He just couldn't go the distance

NEW YORK -- It's only a horse race. Why am I so upset?

I did not come here as a neutral. I came here as a fan. I came to heap praise on Smarty Jones, not to bury him. I came to report some new news, not to write the same old same old, pointing out that for the 18th time, and the sixth time in the last eight years, a horse arrived at the Belmont Stakes having won the first two legs of the Triple Crown and left here a nonwinner.

Bummah!

Smarty, Smarty, what went wrong? You went off at 2-5. But it wasn't just the public who loved you. When's the last time we heard crusty trainers such as Bobby Frankel, Nick Zito, and Bob Baffert (weighing in from California) declaring that the Belmont was over before it begun? But they all did just that. Smarty, you were the lock de tutti locks, the ultimate can't-miss horse.

But this was the Belmont, and therein lies the mystique of the Triple Crown. Who breeds a horse to run a mile and a half?

The answer, apparently, is the Marylou Whitney Stables, who matched Grindstone and Dear Birdie to produce Birdstone, winner of the 136th Belmont Stakes. For Smarty Jones, there are no do-overs. You can't be Phil Mickelson. You're only a 3-year-old horse once, and you get only one shot at a Triple Crown. If you don't have it in you to negotiate an arduous mile and a half better than your peers at this Long Island track on the first Saturday in June, you become a historical footnote, just as 17 other thoroughbreds have been before you.

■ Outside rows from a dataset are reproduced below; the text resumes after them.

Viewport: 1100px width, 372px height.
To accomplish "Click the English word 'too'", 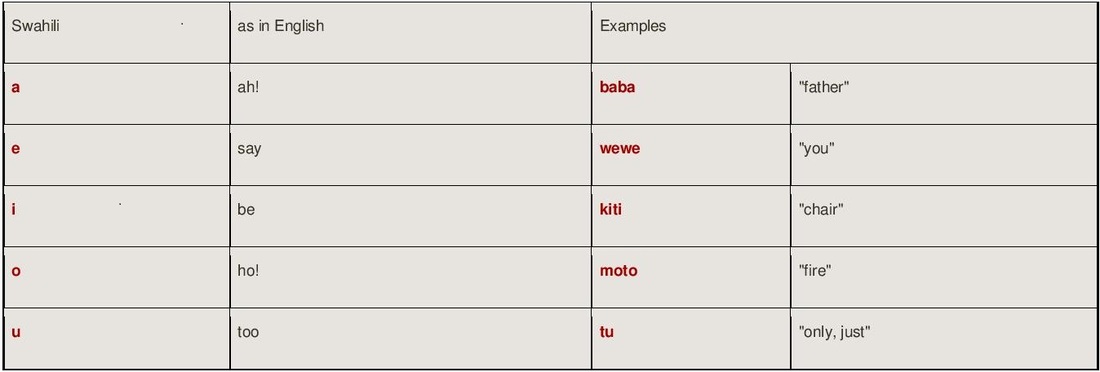I will click(x=248, y=332).
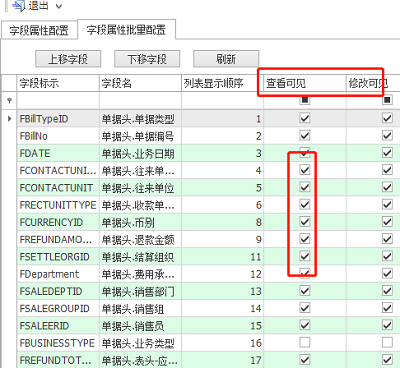This screenshot has height=368, width=400.
Task: Switch to the 字段属性配置 tab
Action: click(x=39, y=30)
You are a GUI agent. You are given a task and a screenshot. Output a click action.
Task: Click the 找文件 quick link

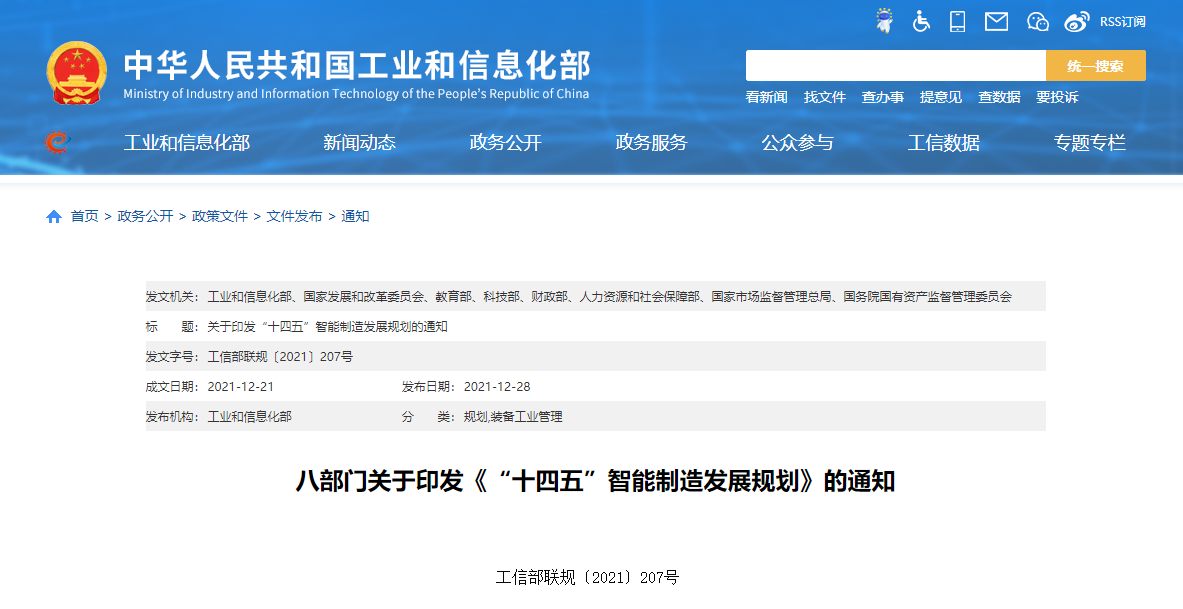tap(825, 97)
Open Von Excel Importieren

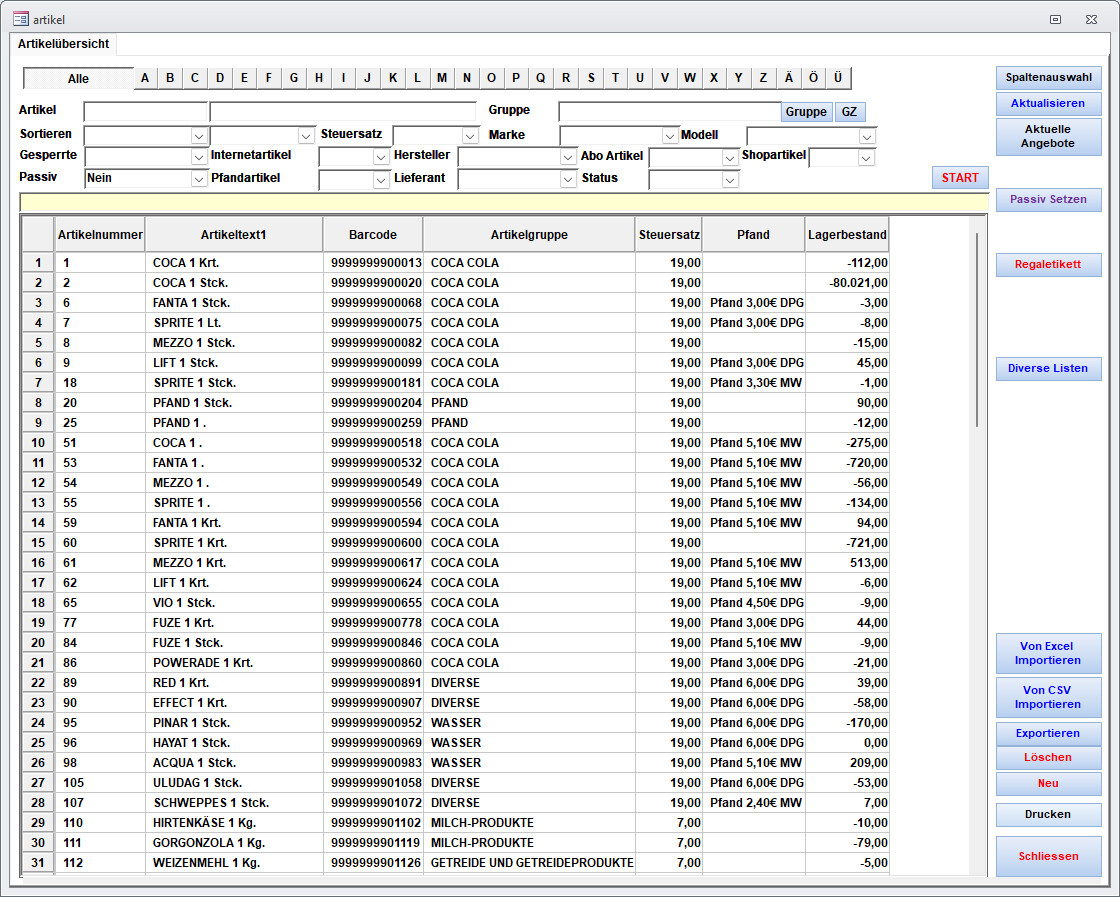(x=1048, y=653)
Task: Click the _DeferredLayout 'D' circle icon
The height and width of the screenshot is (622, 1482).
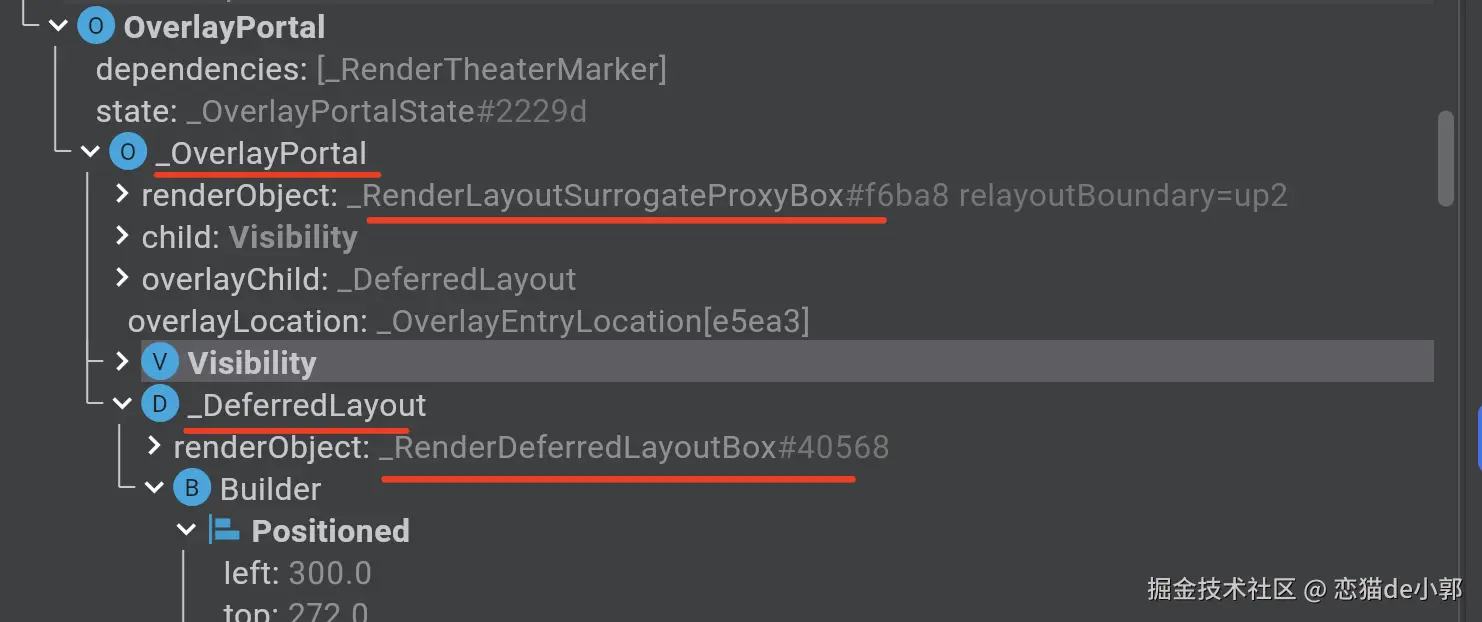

Winning the first two legs of the Triple Crown is a big deal. Many's the career horse person who'd do any number of irrational things to stand in the winner's circle at a Triple Crown event just once (George Steinbrenner, for example). Not everybody gets here. Smarty Jones's trainer, John Servis, was a Triple Crown rookie five weeks ago. Stewart Elliott, Smarty's jockey, had never been a participant and had been a spectator at one Triple Crown race (a Preakness). Otherwise, he's been busy trying to earn a living in racing's equivalent of off-Broadway. Just saddling up a horse for a Triple Crown race is a significant event in the life of the average horse owner, trainer, or jockey.

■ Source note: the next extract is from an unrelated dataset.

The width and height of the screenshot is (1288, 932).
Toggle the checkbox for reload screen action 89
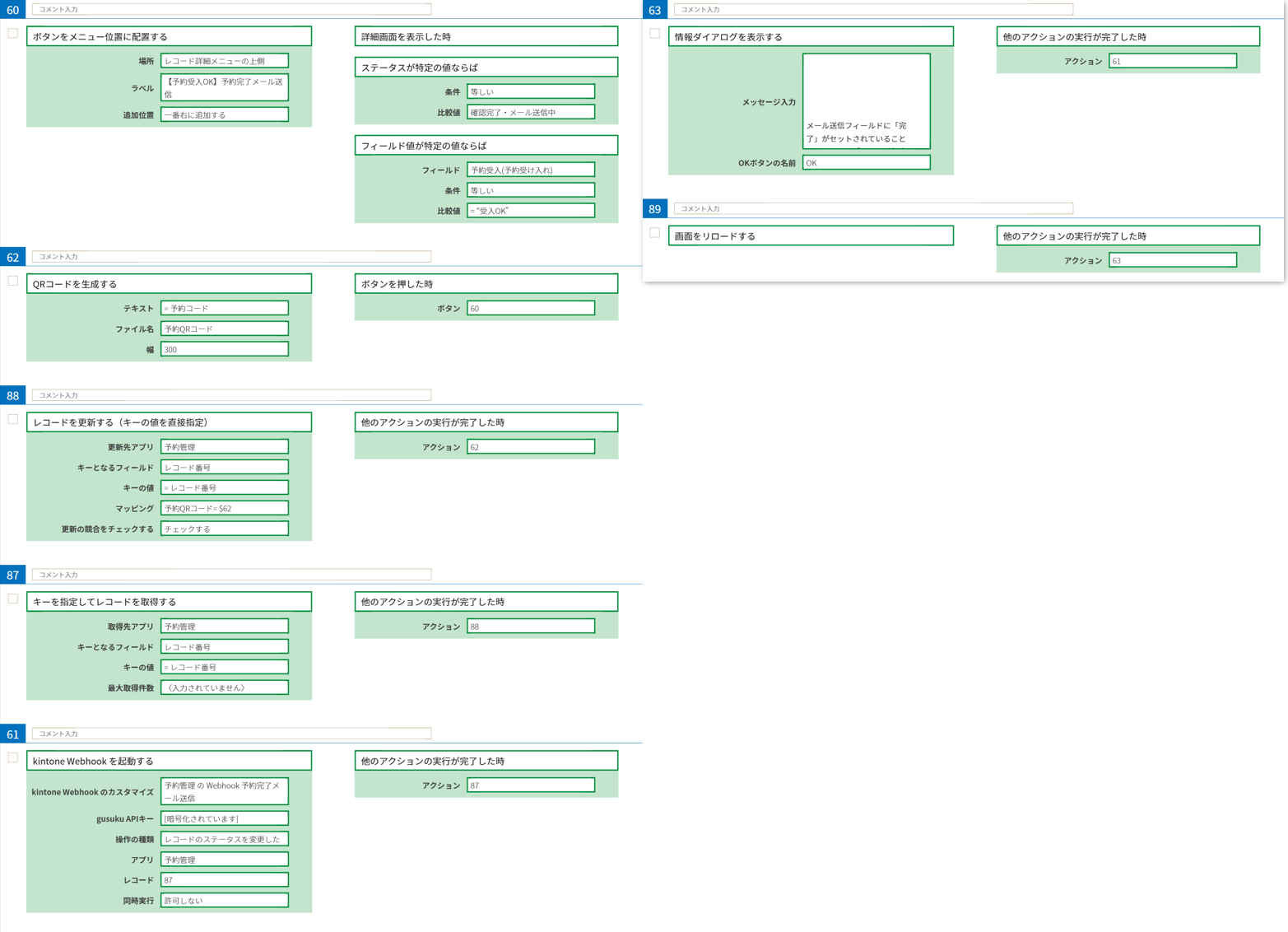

You hear about what it takes to win a Triple Crown, but until you experience it you just can't know. So as confident as Servis was in his horse the week prior to yesterday's big race (he even went so far as to discuss his horse as being "fated" to win), his enthusiasm was tempered by the reality of the Belmont. "I now understand why the Triple Crown is so tough to win," he said Friday morning. "It's a tough road, real tough."

Now he knows just how tough. Smarty led by 4 lengths at one point and still had the lead with a furlong to go. It's a furlong the Smarty Jones camp will remember forever. "For most Triple Crown threats," said Birdstone trainer Zito, who proved himself to be a poor prophet, "it is the mile and a half, that last little bit." "It's very hard to win," said Elliott. "You have to have a horse that can do just about anything. The hardest part is that mile and a half."These 3-year-olds are asked to run three spirited races within five weeks. They do a mile and a quarter at Churchill Downs on the first Saturday in May. Two weeks later they run a mile and three-16ths at Pimlico. Three weeks after that they run 1 1/2 miles at Belmont. The truth is that no one knows how any horse will react to all this. Since Affirmed won the Triple Crown in 1978, 10 horses have won the Derby and Preakness. The margins by which they have lost at the Belmont have ranged from a nose (Real Quiet in 1998) to 19 1/2 lengths (War Emblem in 2002, after stumbling at the gate). Any way you slice it, this is one very difficult race to win. But Smarty was supposed to do it, period. Smarty had moved into an exalted realm after destroying the field by 11 1/2 lengths at the Preakness. You don't do that at the Preakness. You know what Secretariat's winning margin was at the 1973 Preakness? Two and a half lengths. You can understand why racing aficionados were dazzled by Smarty's performance at the grimy Baltimore track. No one had ever seen anyone win a Preakness by anything approaching 11 1/2 lengths.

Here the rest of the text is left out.